Five days is the minimum to cover the major sites without feeling rushed. Three days allows you to hit the historic centre, Chapultepec, and one outer neighbourhood like Coyoacán or Xochimilco. A full week gives you room to slow down, explore the market system properly, and make day trips to Teotihuacan and perhaps Cholula or Puebla. The city rewards longer stays disproportionately, the second week is better than the first because you begin to understand the neighbourhood logic.

Is Mexico City safe for tourists?

The areas covered in this guide, Centro Histórico, Coyoacán, Roma Norte, Condesa, Polanco, Chapultepec, San Ángel, and Xochimilco, are all actively policed tourist zones with generally low rates of violent crime against visitors. Standard urban precautions apply: don't flash expensive equipment, use Uber or established taxi apps rather than hailing cabs on the street, and check current advisories for specific boroughs before visiting outer areas like Iztapalapa or Tepito. Petty theft exists as in any major city. The US State Department advisory classifies Mexico City at Level 2 (Exercise Increased Caution), the same rating as many European capitals.

What is the best time of year to visit Mexico City?

November through February is the dry season and the clearest period for visibility, including views of the volcanoes. March and April are warm and increasingly hazy from agricultural burning in the surrounding states. May brings the first rains, which clear the air dramatically. June through September is rainy season, afternoon thunderstorms are frequent but usually brief, and mornings are often clear. The Día de Muertos celebrations at the end of October and beginning of November are spectacular and worth building a trip around.

How do you get around Mexico City?

The Metro is the fastest and cheapest option for most cross-city journeys: 5 MXN per trip regardless of distance. It covers most major attractions in the historic centre and Chapultepec, though not Coyoacán or Xochimilco directly. Uber is reliable, generally safe, and cheap by international standards, a 30-minute journey costs roughly 80 : 150 MXN. The Metrobús (articulated rapid bus) covers Insurgentes, Paseo de la Reforma, and several other high-traffic corridors. Walking is viable within individual neighbourhoods but not between them, the distances are larger than they appear on maps.

What is Mexico City's altitude and does it affect visitors?

Mexico City sits at approximately 2,240 metres (7,350 feet) above sea level, higher than most of the Rocky Mountain ski resorts. About 20 : 25% of visitors experience mild altitude sickness symptoms: headache, fatigue, slight breathlessness, and disrupted sleep on the first night or two. The standard advice is to avoid alcohol and heavy exertion for the first 24 hours, drink more water than usual, and avoid ibuprofen (which can worsen altitude headache). Most people acclimatise within 48 hours. Teotihuacan sits even higher at approximately 2,300 metres, plan that excursion for day two or three, not day one.

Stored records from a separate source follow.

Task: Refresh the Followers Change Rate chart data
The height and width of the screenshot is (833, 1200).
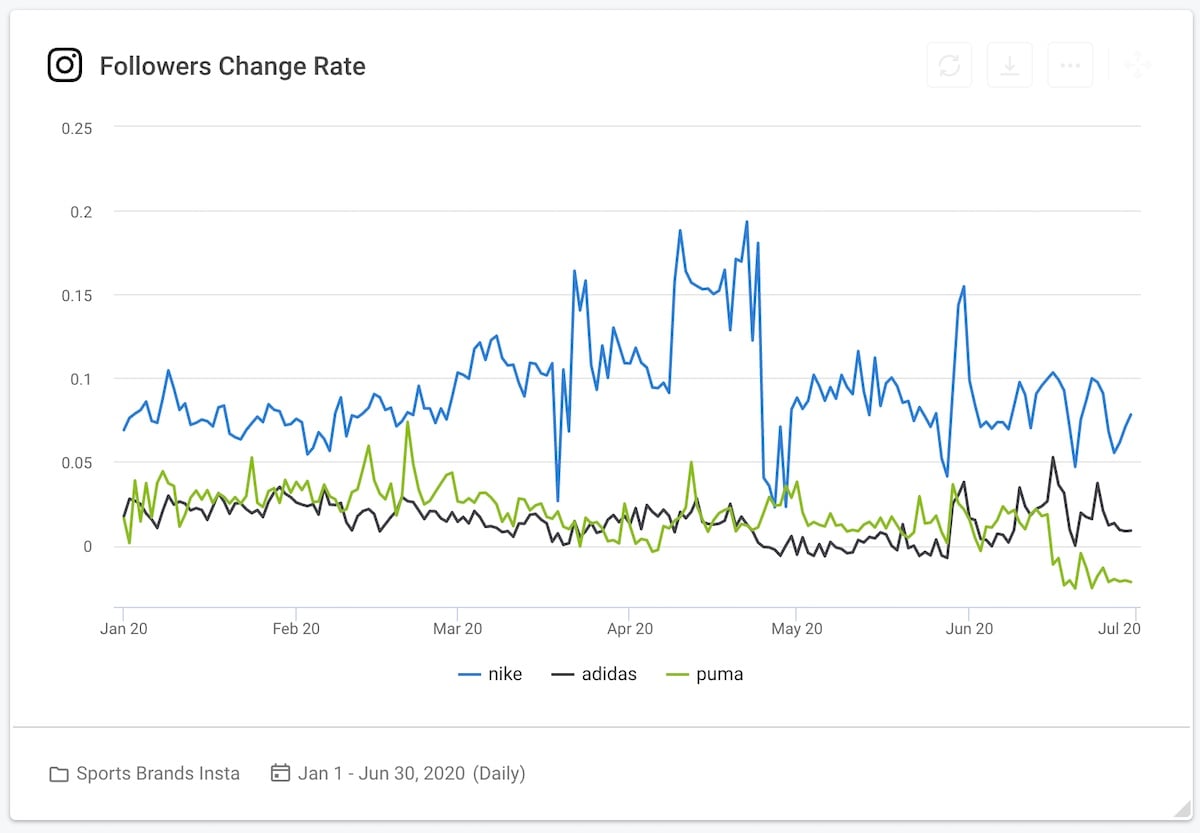Action: point(949,64)
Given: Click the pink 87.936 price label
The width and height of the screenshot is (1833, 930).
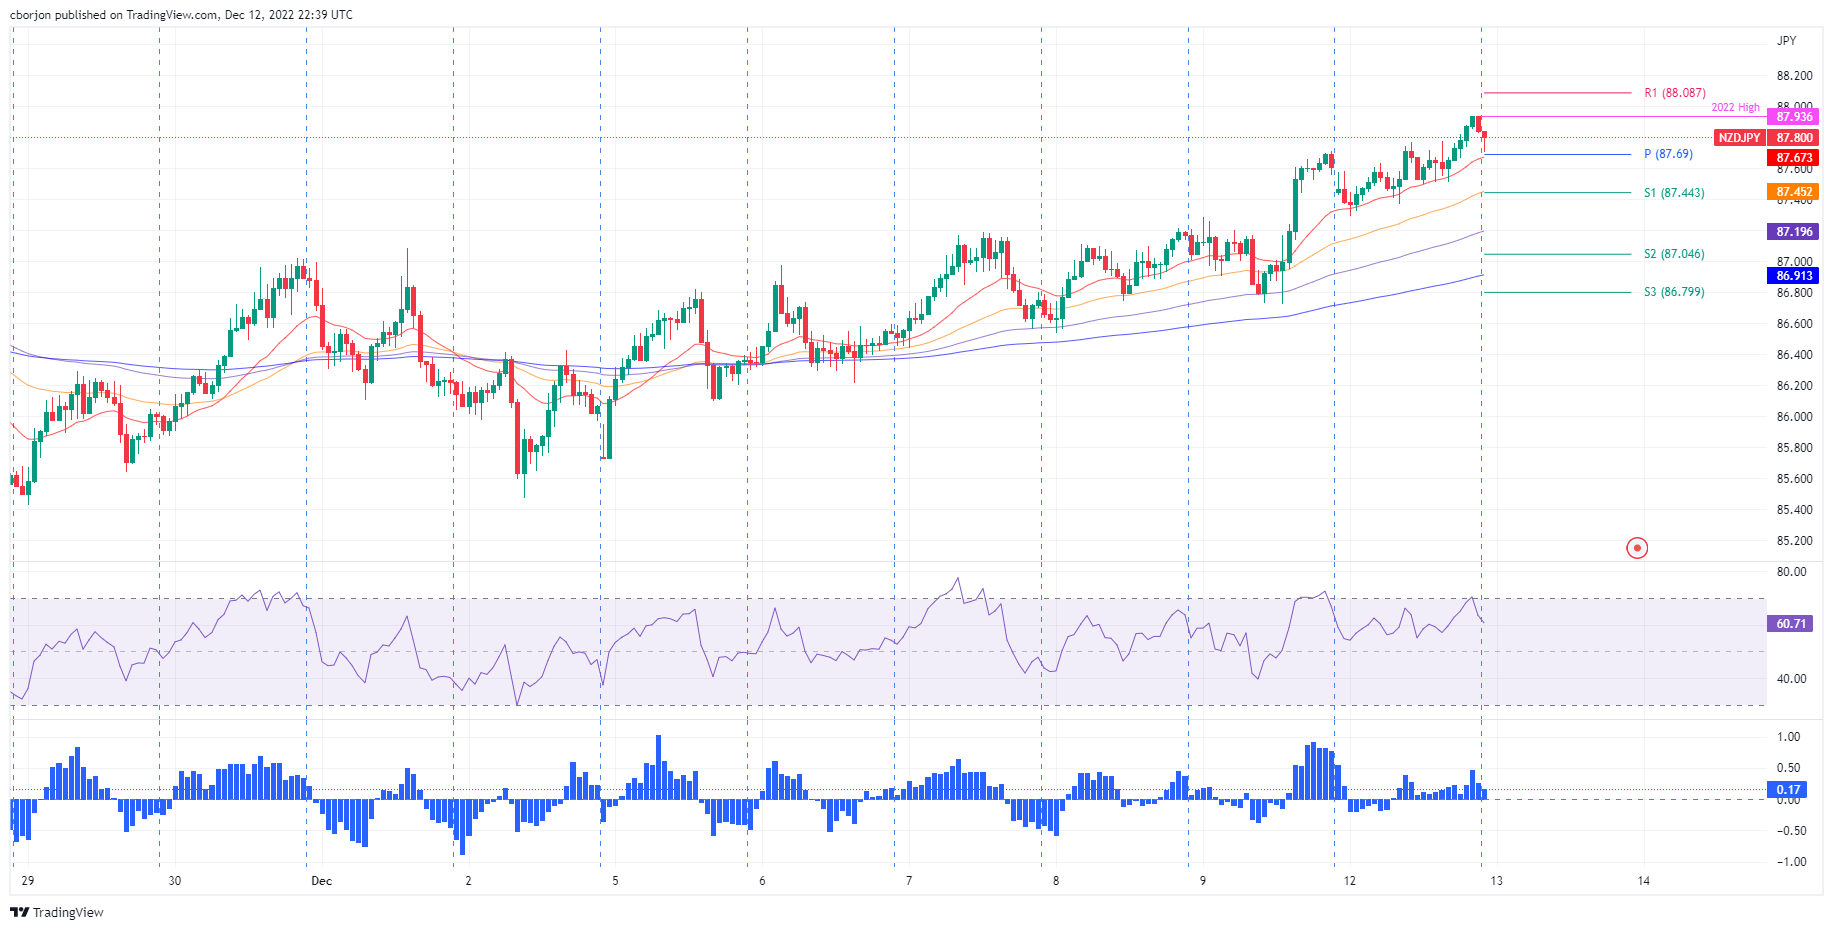Looking at the screenshot, I should coord(1794,117).
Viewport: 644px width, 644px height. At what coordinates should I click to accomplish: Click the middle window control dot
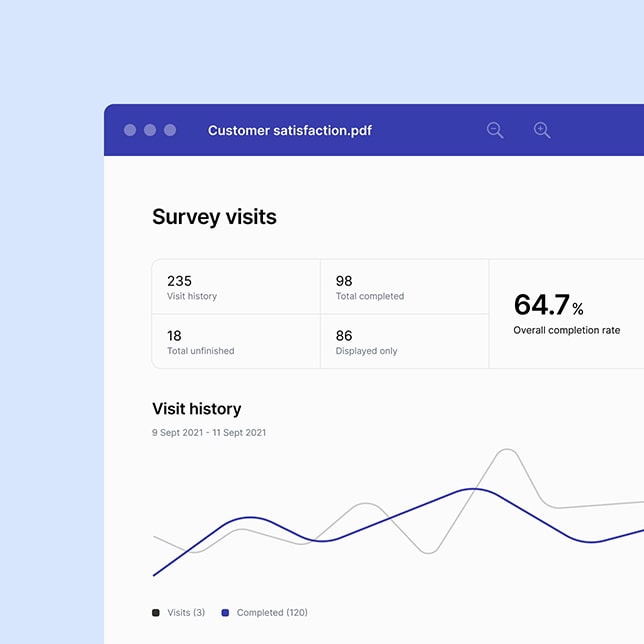click(150, 130)
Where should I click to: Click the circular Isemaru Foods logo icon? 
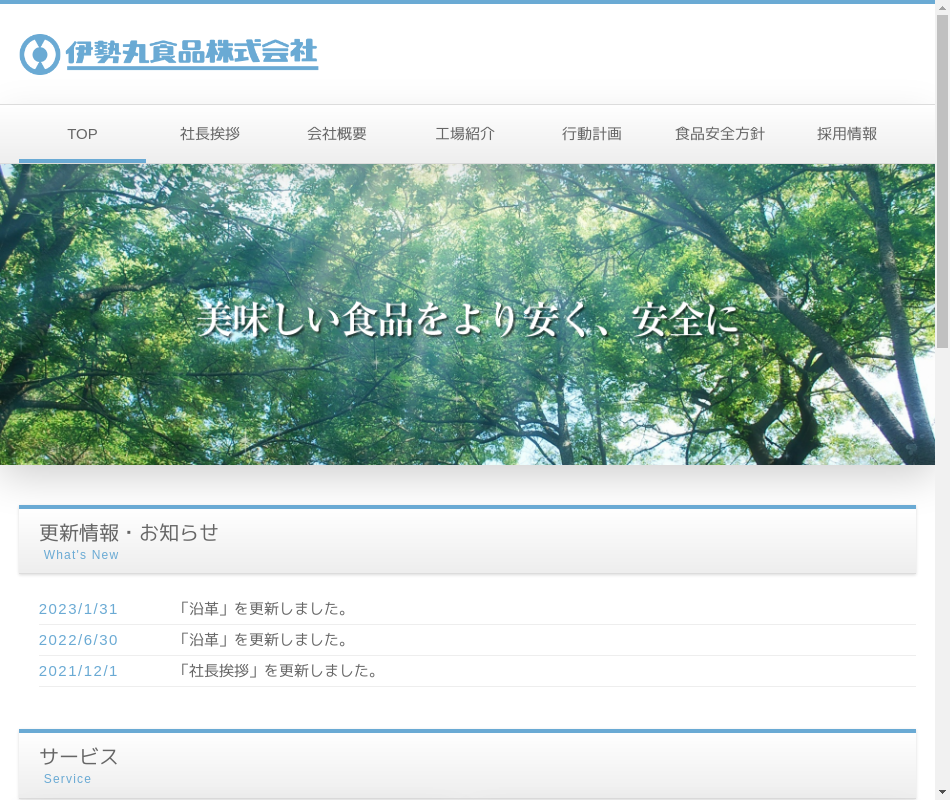(x=40, y=54)
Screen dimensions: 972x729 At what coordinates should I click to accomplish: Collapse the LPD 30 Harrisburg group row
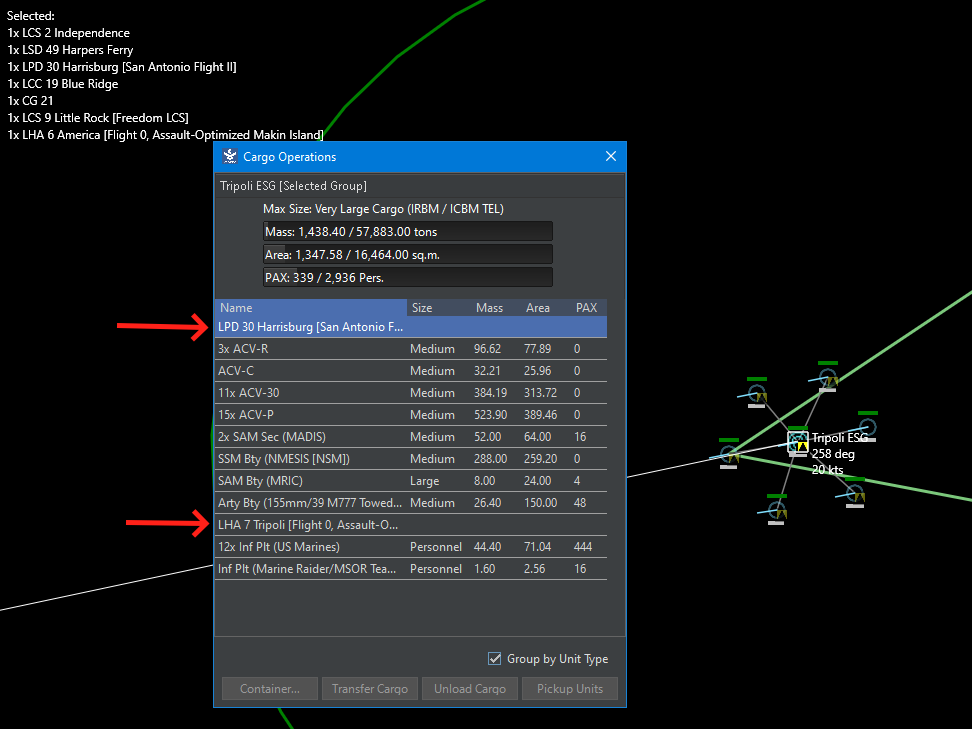coord(411,327)
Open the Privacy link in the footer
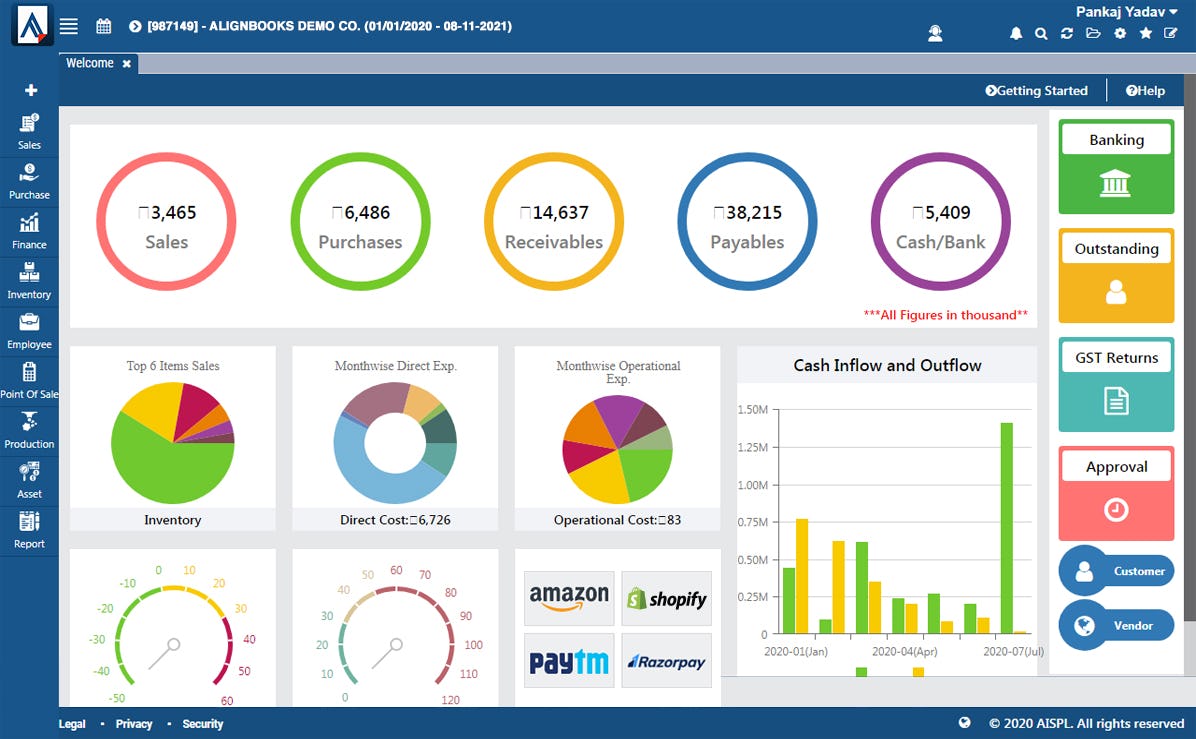 point(135,723)
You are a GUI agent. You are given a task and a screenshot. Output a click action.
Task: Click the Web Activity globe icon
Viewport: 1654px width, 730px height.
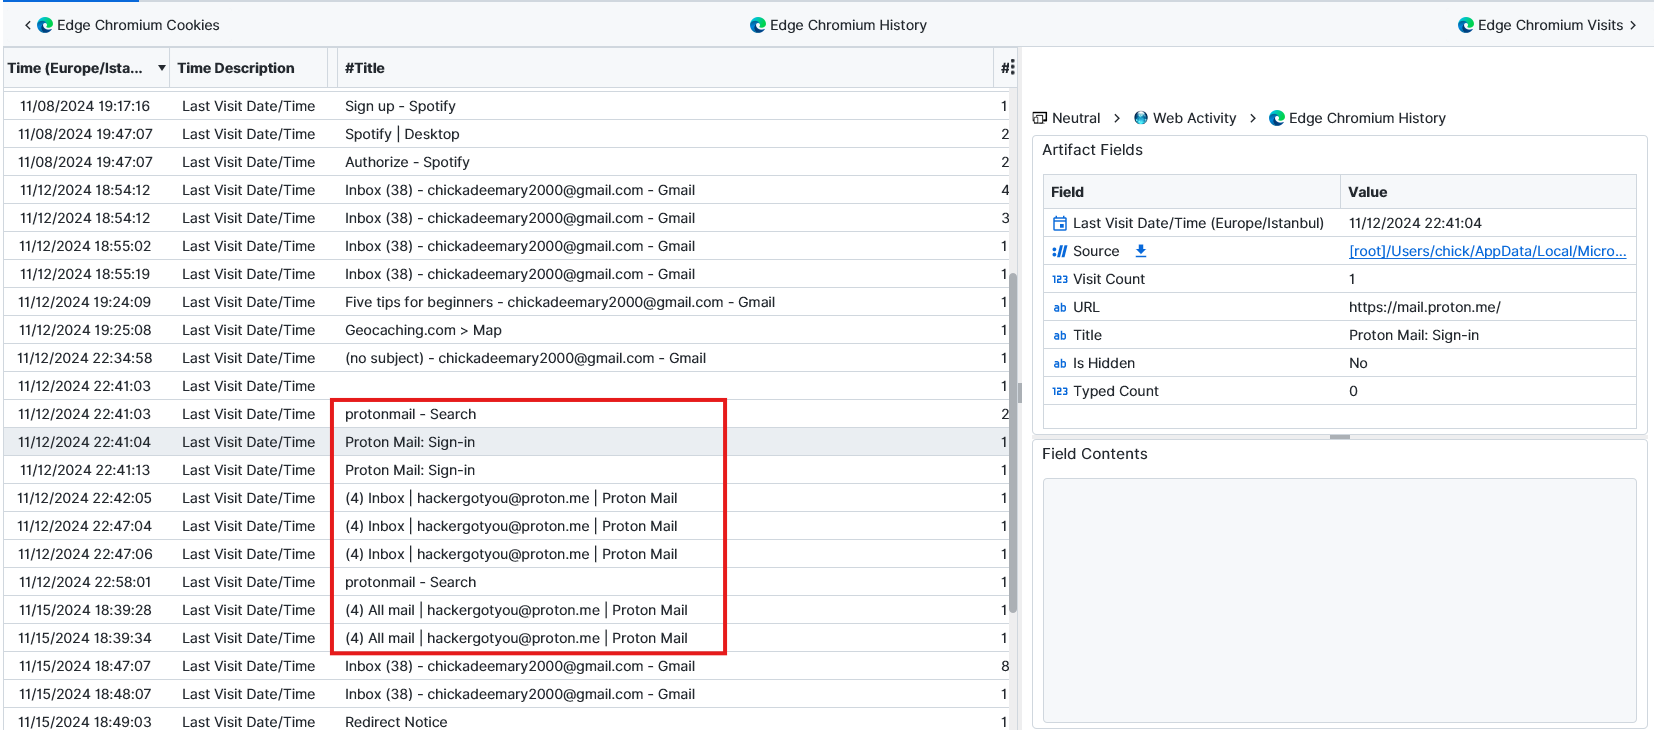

Is the tap water safe to drink in Mexico City?

No. Tap water in Mexico City is not considered safe for visitors to drink, even though the municipal system is treated. The issue is old infrastructure, the distribution pipes in many areas of the city leach contaminants, and the gut flora adjustment required by visitors from other countries. Buy bottled or filtered water, use it for brushing teeth, and be cautious with ice at non-tourist-oriented establishments (the ice at established restaurants is almost always made from purified water).

Mexico City is the kind of place that restructures your sense of scale, of history, of urban life, of what a food culture can be when it operates at the level of an entire civilisation rather than a regional cuisine. The 25 experiences in this guide don't scratch the surface, but they give you the architecture of an understanding. Start with the Ryo audiowalk through Mexico City to get oriented in the historic centre, then let the neighbourhoods and markets pull you in their own direction. CDMX rewards people who slow down.